Cosa succederà quando quel 36% in meno si dovrà applicare a un assegno pensionistico più basso del 40% rispetto al vecchio calcolo retributivo? Senza considerare che 4 milioni di donne over 65 non hanno contribuzione perché hanno lavorato tutta la vita come casalinghe e quindi potranno disporre solo della pensione sociale o, nel caso sopravvivano a un marito, della pensione di reversibilità, pari al 60% dell’assegno pensionistico originale. Ma con le riforme previdenziali e il sistema di calcolo contributivo, si tratterà del 60% di una pensione ridotta del 40% rispetto al calcolo retributivo. Appare ancora più grave il fatto che ad oggi 4 milioni di donne over 65 non hanno una pensione, o hanno diritto solo a quella sociale, perché hanno lavorato tutta la vita come casalinghe. E sotto i 65 anni, ci sono ancora 3 milioni di donne nella stessa situazione, In Italia oggi gli uomini hanno un’aspettativa media di vita di 81 anni e le donne 85, ma già per metà secolo si prevede di arrivare rispettivamente a 85 e 90. Il rischio maggiore della nuova longevità è, quindi, sopravviver e ai propri risparmi che in molti casi servono a integrare il reddito da pensione. Vivere così a lungo, infatti, potrebbe significare che i risparmi accumulati, per chi ne dispone, non bastino a garantire il tenore di vita desiderato, tanto più che negli anni più estremi della longevità è prevedibile che aumentino le spese mediche e di assistenza.
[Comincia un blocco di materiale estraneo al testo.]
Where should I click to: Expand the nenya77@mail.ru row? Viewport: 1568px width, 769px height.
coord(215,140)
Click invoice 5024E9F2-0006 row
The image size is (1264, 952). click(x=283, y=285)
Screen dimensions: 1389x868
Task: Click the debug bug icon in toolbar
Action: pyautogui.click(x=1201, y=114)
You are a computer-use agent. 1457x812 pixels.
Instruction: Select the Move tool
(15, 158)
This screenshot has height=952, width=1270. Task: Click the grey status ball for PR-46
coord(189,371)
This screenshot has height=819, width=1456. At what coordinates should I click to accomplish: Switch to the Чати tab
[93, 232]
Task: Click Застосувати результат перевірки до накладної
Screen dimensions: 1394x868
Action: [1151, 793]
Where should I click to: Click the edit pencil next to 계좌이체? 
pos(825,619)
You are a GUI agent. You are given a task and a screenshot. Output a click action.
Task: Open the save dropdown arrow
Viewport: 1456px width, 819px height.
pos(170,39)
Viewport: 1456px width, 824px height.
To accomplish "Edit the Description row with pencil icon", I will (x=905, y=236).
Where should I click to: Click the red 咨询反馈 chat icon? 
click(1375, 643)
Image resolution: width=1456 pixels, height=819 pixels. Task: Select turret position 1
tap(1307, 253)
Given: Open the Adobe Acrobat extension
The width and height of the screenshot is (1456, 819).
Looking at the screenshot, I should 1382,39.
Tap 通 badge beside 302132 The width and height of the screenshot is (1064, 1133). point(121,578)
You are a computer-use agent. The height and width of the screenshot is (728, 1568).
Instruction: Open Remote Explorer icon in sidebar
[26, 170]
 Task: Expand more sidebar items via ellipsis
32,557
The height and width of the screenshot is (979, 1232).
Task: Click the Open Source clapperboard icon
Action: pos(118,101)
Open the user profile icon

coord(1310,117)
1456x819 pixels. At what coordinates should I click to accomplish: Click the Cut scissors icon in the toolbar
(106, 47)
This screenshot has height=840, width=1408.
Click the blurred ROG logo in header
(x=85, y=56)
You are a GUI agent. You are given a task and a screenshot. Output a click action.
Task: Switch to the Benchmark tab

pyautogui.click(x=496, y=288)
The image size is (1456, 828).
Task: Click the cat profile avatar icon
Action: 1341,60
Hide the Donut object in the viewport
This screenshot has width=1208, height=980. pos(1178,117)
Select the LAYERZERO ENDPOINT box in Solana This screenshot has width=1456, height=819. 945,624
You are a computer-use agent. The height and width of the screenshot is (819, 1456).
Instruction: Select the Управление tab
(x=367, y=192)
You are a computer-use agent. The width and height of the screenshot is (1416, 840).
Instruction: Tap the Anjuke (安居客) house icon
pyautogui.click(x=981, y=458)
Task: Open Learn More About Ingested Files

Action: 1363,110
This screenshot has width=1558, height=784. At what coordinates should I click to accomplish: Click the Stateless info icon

Conforta sapere che, essendo la maggior parte della ricchezza italiana nelle mani degli over 65 anni, le donne – più longeve degli uomini – potrebbero nei casi migliori ritrovarsi ad ereditare cospicui patrimoni. Materia per i consulenti finanziari che dovranno imparare a relazionarsi anche con le consorti dei propri clienti per poter sviluppare un rapporto di fiducia con chi erediterà la ricchezza famigliare.